- **Task description**:
Return each line of the data that contains the string "width". Treat uppercase and lowercase as different.

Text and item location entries
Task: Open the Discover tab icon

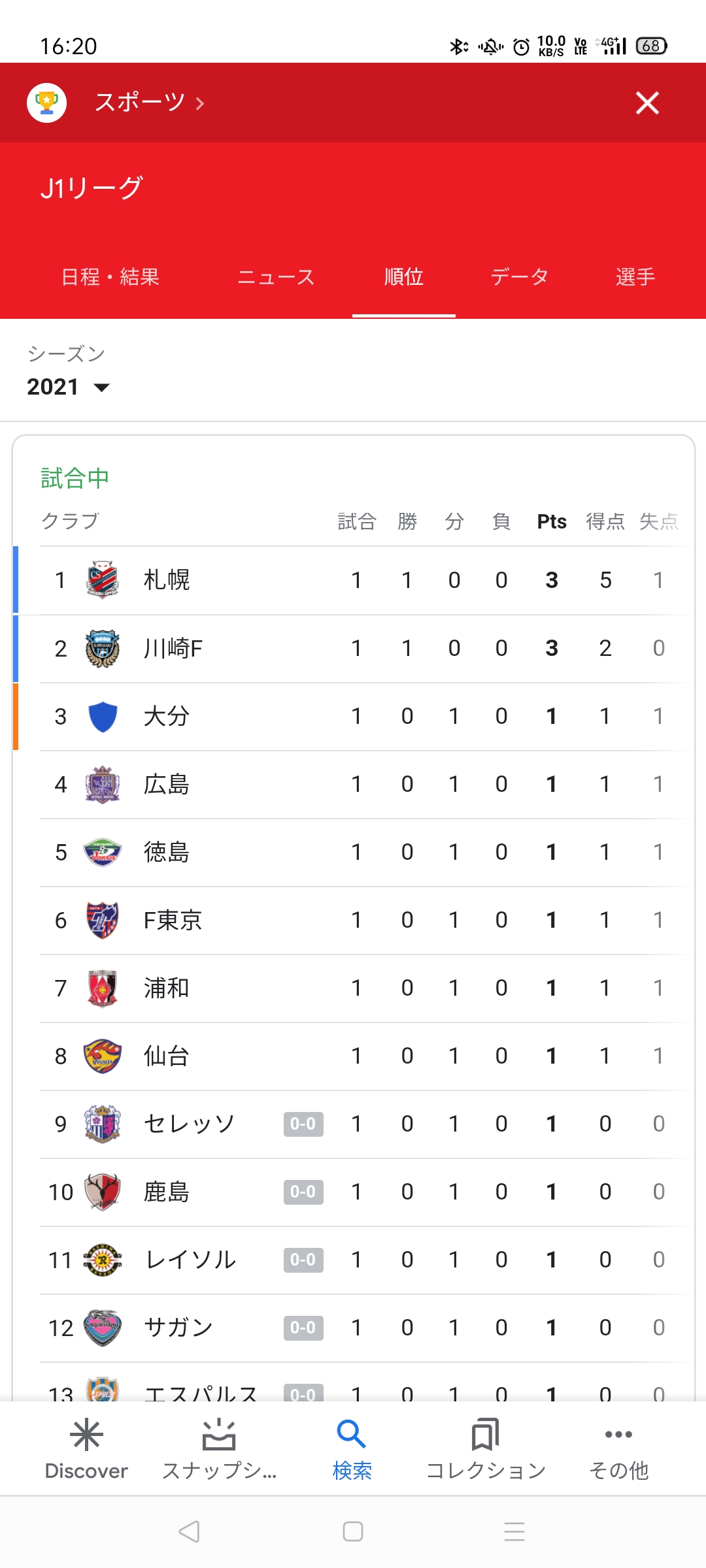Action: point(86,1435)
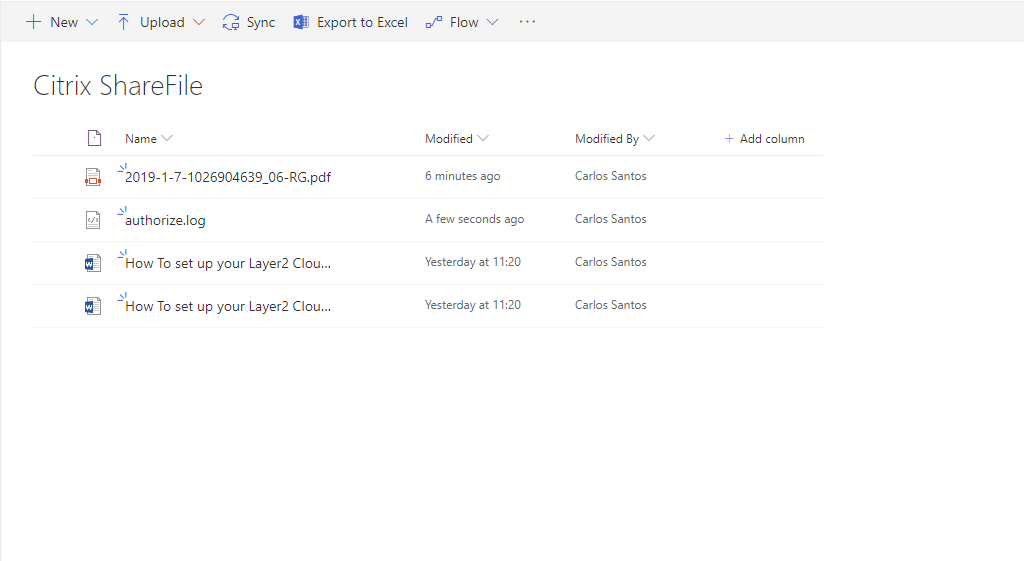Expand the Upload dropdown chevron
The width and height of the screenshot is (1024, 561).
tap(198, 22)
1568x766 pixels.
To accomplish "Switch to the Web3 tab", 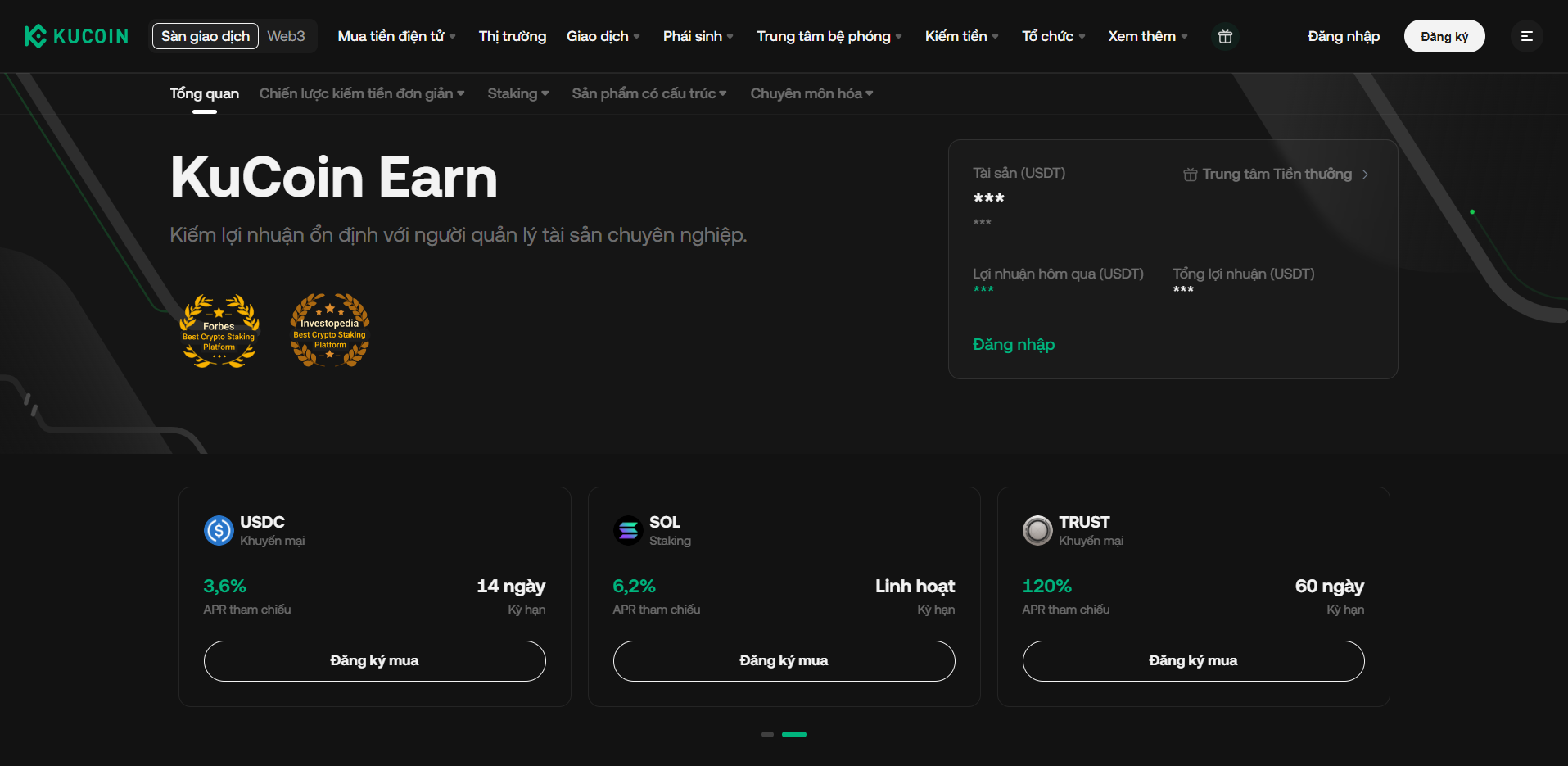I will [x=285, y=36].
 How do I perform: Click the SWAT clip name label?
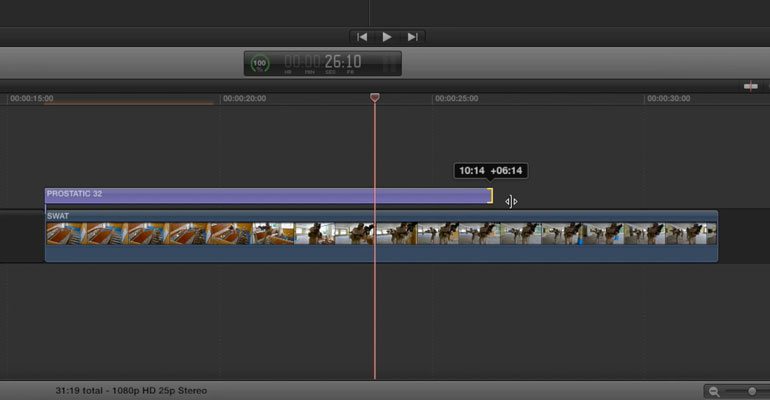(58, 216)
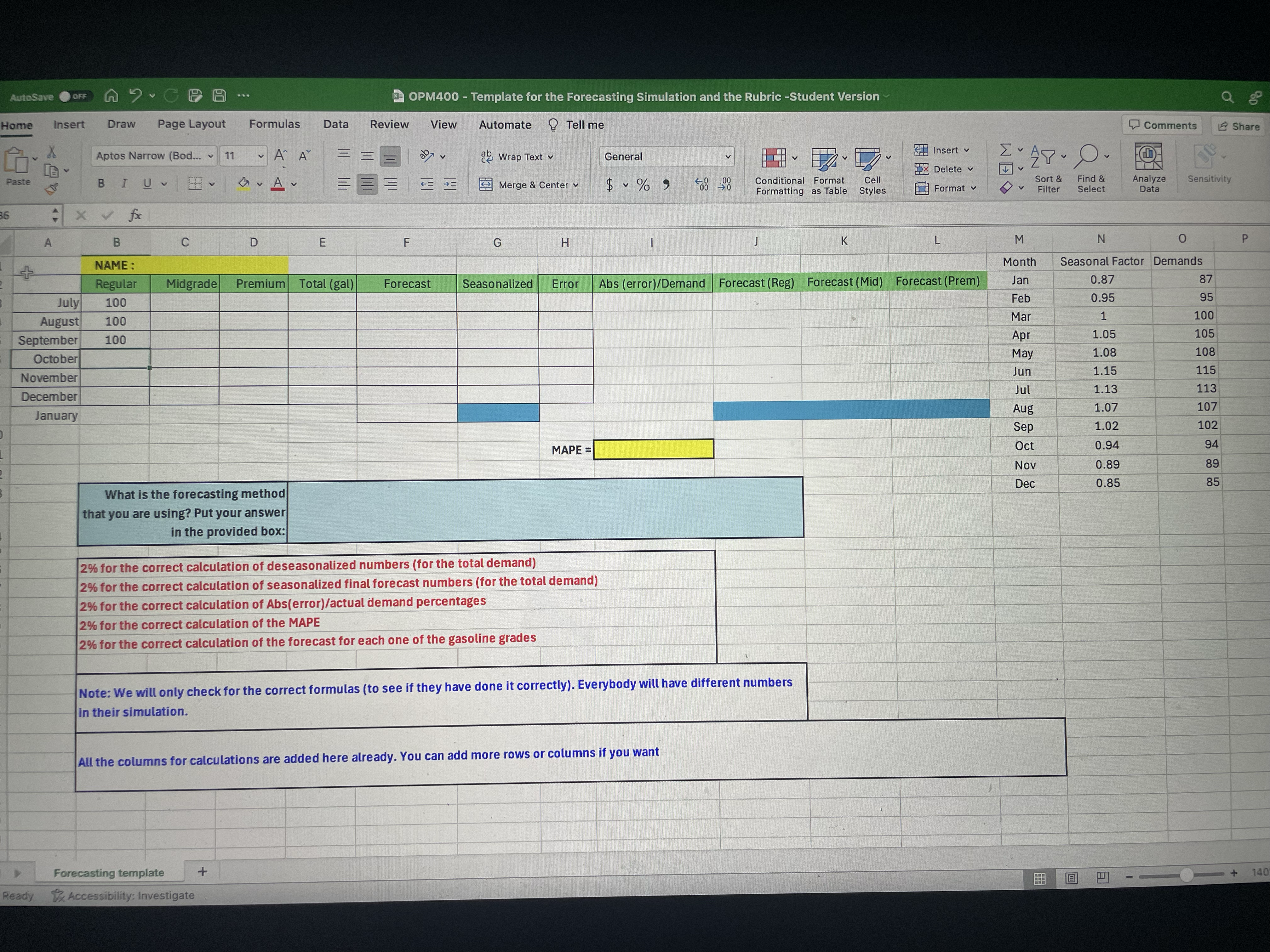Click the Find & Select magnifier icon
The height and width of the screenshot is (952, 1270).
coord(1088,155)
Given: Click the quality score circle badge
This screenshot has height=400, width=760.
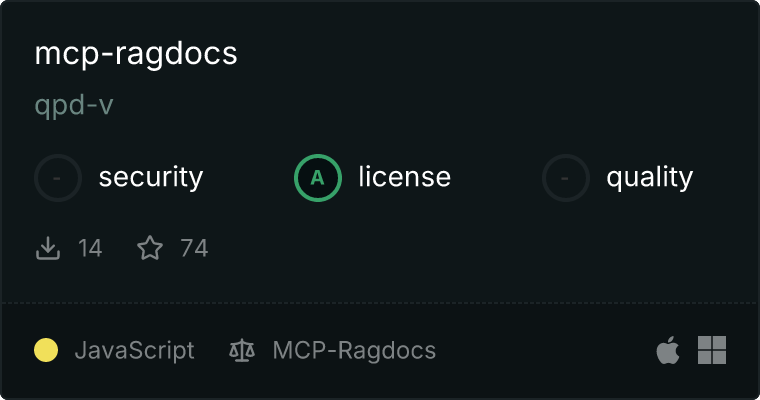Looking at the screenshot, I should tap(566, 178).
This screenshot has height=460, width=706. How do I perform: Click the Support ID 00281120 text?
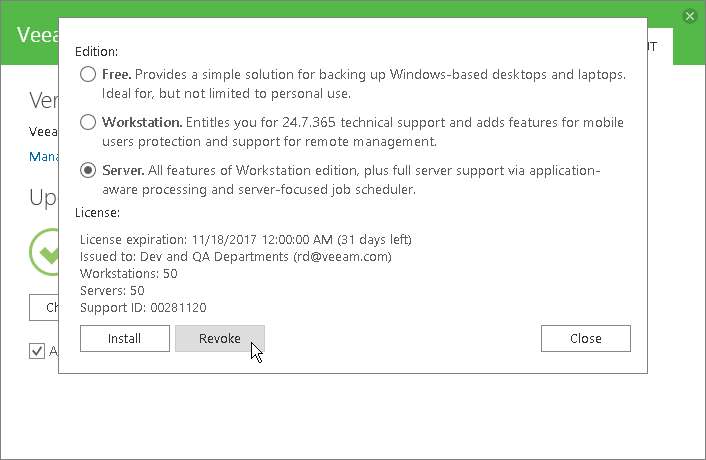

- **Response to this task**:
The width and height of the screenshot is (1024, 561).
The height and width of the screenshot is (952, 1270).
This screenshot has height=400, width=760.
This screenshot has height=460, width=706. How do I perform: Click the Support ID 00281120 text?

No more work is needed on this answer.